Explaining the epilog of fnmatch.translate, \Z(?ms)
I was debugging a filtering directory walker (on which, more to follow) and I was trying to figure out the mysterious suffix that fnmatch.translate appends to its result, \Z(?ms).
fnmatch.translate takes a Unix-style glob, like *.py or test_*.py[cod], and translates it character-by-character into a regular expression. It then appends \Z(?ms). Hence the latter glob becomes r'test\_.*\.py[cod]\Z(?ms)', using Python’s raw string notation to avoid the backslash plague. Also, the ? wildcard character becomes the . regex special character, while the * wildcard becomes the .* greedy regex.
A StackOverflow answer partially explains, which set me on the right track. (?ms) is equivalent to compiling the regex with re.MULTILINE | re.DOTALL. The re.DOTALL modifier makes the . special character match any character, including newline; normally, . excludes newlines. The re.MULTILINE modifier makes ^ and $ operate on newline boundaries within the search string; otherwise, they anchor to the beginning and end of the string. \A always matches the beginning of the string; \Z always matches the end of the string.
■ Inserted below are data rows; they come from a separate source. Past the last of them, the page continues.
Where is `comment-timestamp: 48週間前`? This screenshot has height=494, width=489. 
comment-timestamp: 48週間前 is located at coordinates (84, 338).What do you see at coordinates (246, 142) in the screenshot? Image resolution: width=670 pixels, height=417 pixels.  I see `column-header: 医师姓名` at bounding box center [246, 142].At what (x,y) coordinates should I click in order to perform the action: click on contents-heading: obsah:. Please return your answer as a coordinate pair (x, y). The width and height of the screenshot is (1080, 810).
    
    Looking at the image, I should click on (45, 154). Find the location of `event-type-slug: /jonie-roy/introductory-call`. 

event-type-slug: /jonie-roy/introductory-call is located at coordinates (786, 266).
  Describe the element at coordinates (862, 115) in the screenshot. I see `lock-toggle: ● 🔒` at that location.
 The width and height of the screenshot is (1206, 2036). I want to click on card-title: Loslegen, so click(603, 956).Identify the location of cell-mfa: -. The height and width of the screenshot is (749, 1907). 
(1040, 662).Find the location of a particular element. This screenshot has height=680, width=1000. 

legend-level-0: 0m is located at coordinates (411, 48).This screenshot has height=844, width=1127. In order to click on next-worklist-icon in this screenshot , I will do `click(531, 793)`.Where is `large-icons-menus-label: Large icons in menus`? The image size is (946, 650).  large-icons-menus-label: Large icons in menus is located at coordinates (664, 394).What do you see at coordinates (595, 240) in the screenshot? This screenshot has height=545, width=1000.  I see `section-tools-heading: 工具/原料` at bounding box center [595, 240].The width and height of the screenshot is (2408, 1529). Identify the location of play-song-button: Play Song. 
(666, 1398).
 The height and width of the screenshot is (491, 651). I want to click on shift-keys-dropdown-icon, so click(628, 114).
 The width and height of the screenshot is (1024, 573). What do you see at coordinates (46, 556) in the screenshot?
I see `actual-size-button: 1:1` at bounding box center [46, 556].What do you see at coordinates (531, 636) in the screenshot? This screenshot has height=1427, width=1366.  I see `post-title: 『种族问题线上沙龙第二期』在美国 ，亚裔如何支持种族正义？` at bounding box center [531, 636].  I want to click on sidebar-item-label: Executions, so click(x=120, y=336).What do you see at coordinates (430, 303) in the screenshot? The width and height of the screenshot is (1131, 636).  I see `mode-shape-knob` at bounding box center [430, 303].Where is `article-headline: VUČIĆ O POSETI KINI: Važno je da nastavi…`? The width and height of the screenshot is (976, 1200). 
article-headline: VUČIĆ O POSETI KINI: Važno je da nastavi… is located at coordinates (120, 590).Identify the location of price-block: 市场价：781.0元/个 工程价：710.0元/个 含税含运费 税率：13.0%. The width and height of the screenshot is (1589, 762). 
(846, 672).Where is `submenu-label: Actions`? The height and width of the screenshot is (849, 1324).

Another way of saying this:
# No multiline, so ^ and $ anchor beginning and end of string >>> re.search(r'^\.git$(?s)', '.git') <_sre.SRE_Match object at 0x10e73a850> >>> re.search(r'^\.git$(?s)', 'bar\n.git\nfoo') # Nope # Multiline => ^ matches after \n and $ before \n >>> re.search(r'^\.git$(?ms)', 'bar\n.git\nfoo') <_sre.SRE_Match object at 0x10e73a988> # \A and \Z always anchor beginning and end of string >>> re.search(r'\A\.git\Z(?ms)', '.git') <_sre.SRE_Match object at 0x10e73a850> >>> re.search(r'\A\.git\Z(?ms)', 'foo\n.git') # Nope
So, \Z(?ms) at the end of the pattern means:
- \Z: the pattern must match all the way to the end of the search string;
- (?m): the search string may contain newlines;
- (?s): the ? and * wildcards may match newlines in the search string.